The United Arab Emirates is set to undergo significant regulatory changes starting June 1, affecting various aspects of daily life for residents. These developments encompass salary payment regulations, taxation on parking and toll services, parking payment methods, and adjustments to the legal age of adulthood.
Timely Salary Payments Mandated
In a significant move, the UAE’s Ministry of Human Resources and Emiratisation (MOHRE) has announced that all private sector employees must receive their monthly salary by the first day of each month. This new legislation aims to ensure timely compensation for workers, with a grace period of ten days provided before administrative penalties are enforced on non-compliant establishments. The process entails the issuance of notifications and warnings from the second day of the month, followed by the application of regulatory procedures by the fifth day, and the initiation of administrative measures by the eleventh day if salaries remain unpaid.
VAT Implementation on Parking and Salik
Parking Services
Motorists will now encounter a 5% Value Added Tax (VAT) on all parking services within Dubai, as confirmed by Parkin. This tax will apply to both on-street and off-street parking, as well as seasonal cards and reservations. However, parking remains free during overnight hours from 1 am to 6 am.
Salik Tolls
Similarly, Salik, the electronic toll collection system, will also be subject to a 5% VAT. The toll rates during peak hours, from 6 am to 10 am and 4 pm to 8 pm, will now include VAT, making the cost AED 6 plus tax. Off-peak hour crossings will be taxed at AED 4 plus VAT. Toll charges remain exempt from VAT between 1 am and 6 am.

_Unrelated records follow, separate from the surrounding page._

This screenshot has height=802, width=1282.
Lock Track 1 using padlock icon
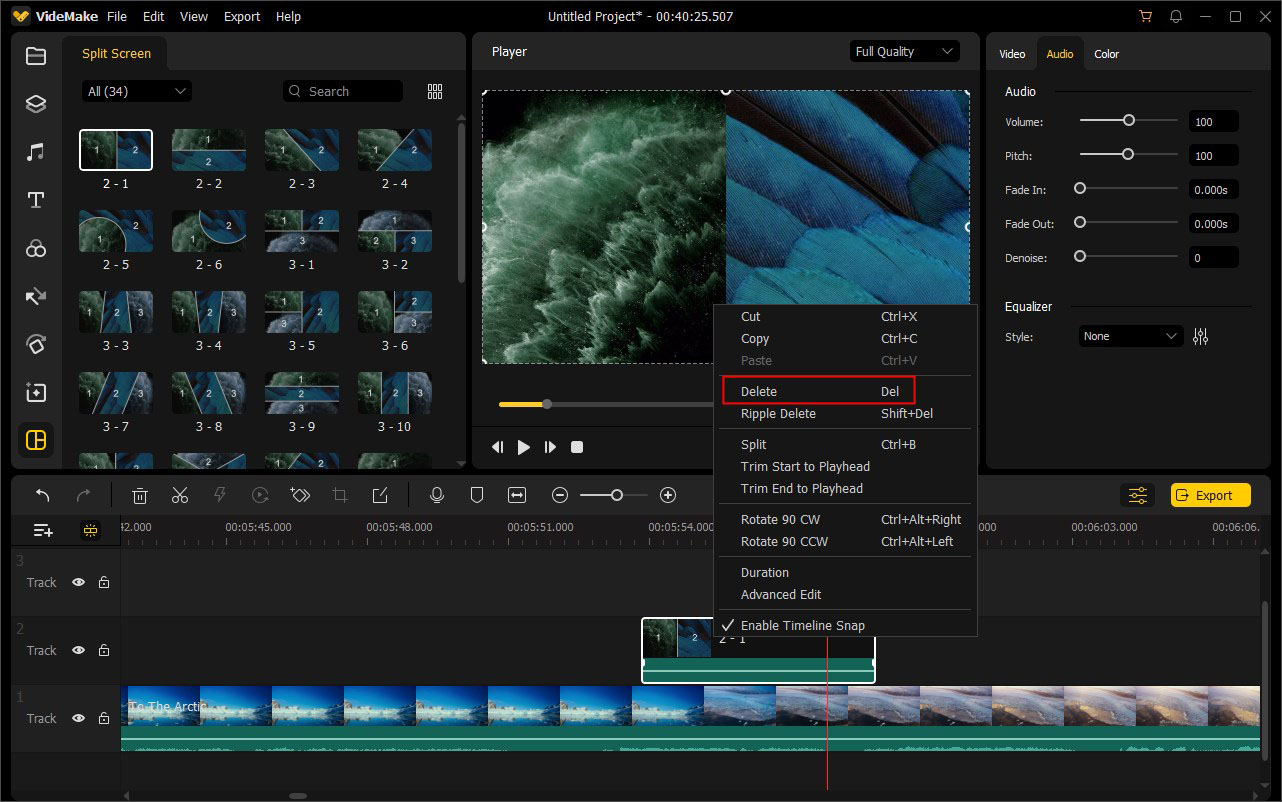click(104, 718)
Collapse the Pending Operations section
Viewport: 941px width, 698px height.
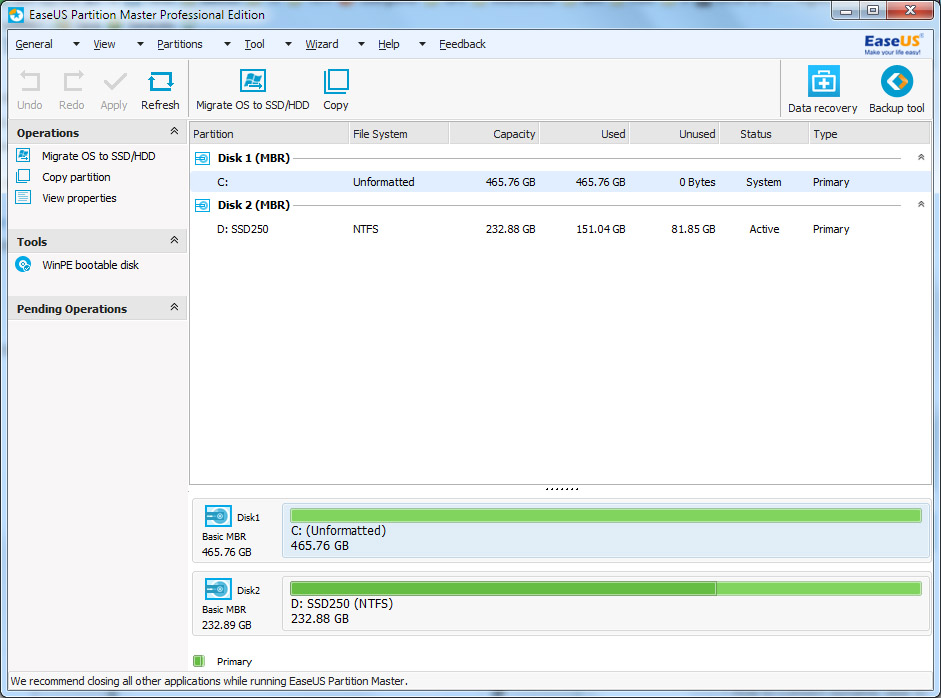174,308
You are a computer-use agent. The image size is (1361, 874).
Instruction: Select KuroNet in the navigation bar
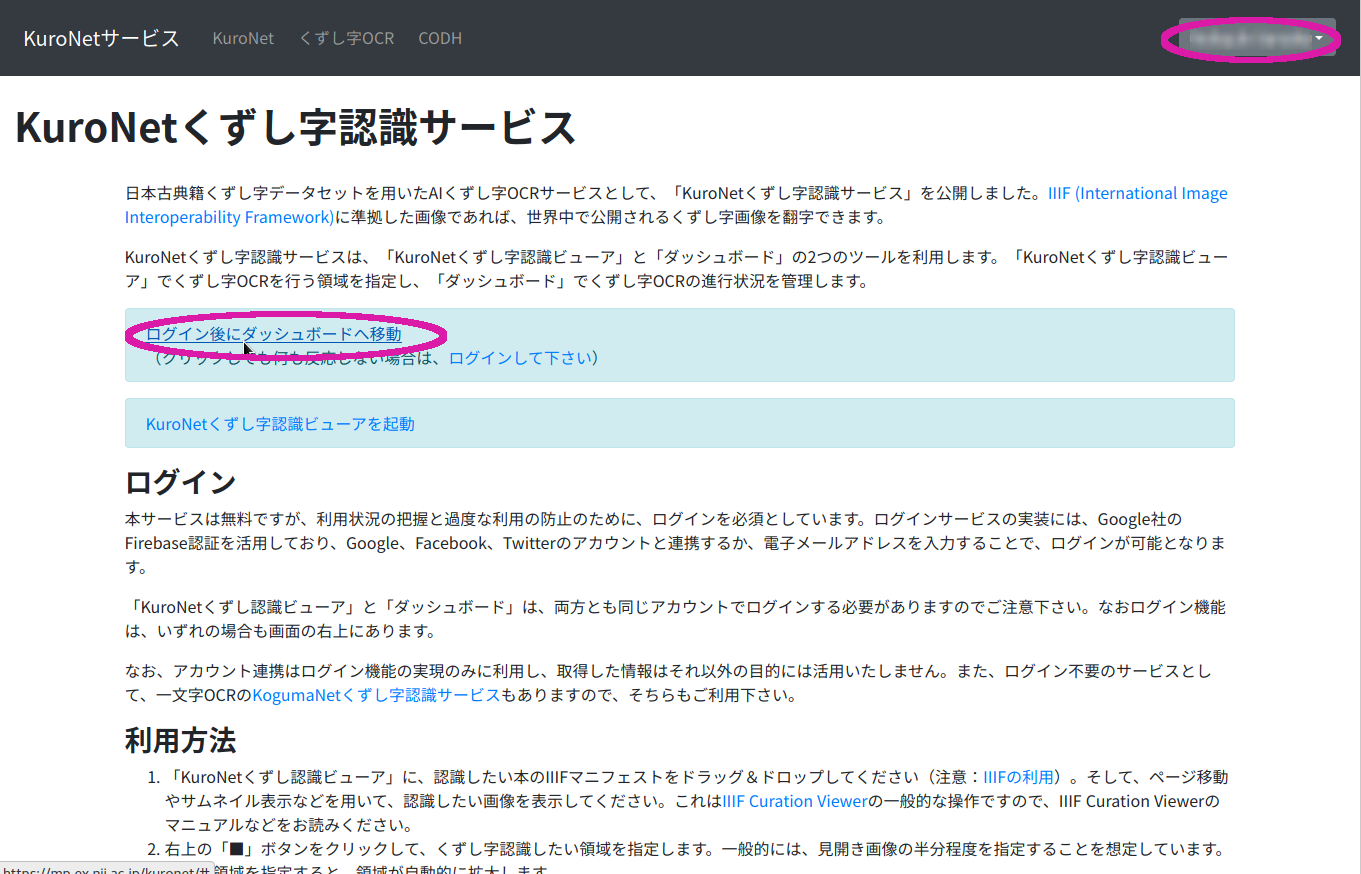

Transition to Cashless Parking Payments
In alignment with Dubai’s broader cashless strategy, the city will begin phasing out cash payments at parking meters. Motorists are encouraged to adopt a variety of cashless payment methods, such as using nol cards, the Parkin and RTA apps, SMS payment, and NFC-enabled payment cards. This transition is designed to streamline parking transactions and enhance convenience for users.
Legal Majority Age Lowered
A notable legal reform will reduce the age of legal adulthood from 21 to 18. Under the new Civil Transactions Law — Federal Decree-Law No. 25 of 2025 — individuals aged 18 and over will gain full legal capacity for civil matters. This adjustment empowers young adults to independently sign contracts, manage financial accounts, buy and sell assets, and assume civil liabilities, eliminating the previous requirement for guardian involvement until the age of 21.
These comprehensive changes reflect the UAE’s commitment to modernizing its regulatory framework, ensuring economic efficiency, and enhancing societal dynamics. Residents and businesses alike must acclimate to these new policies to navigate the evolving landscape effectively.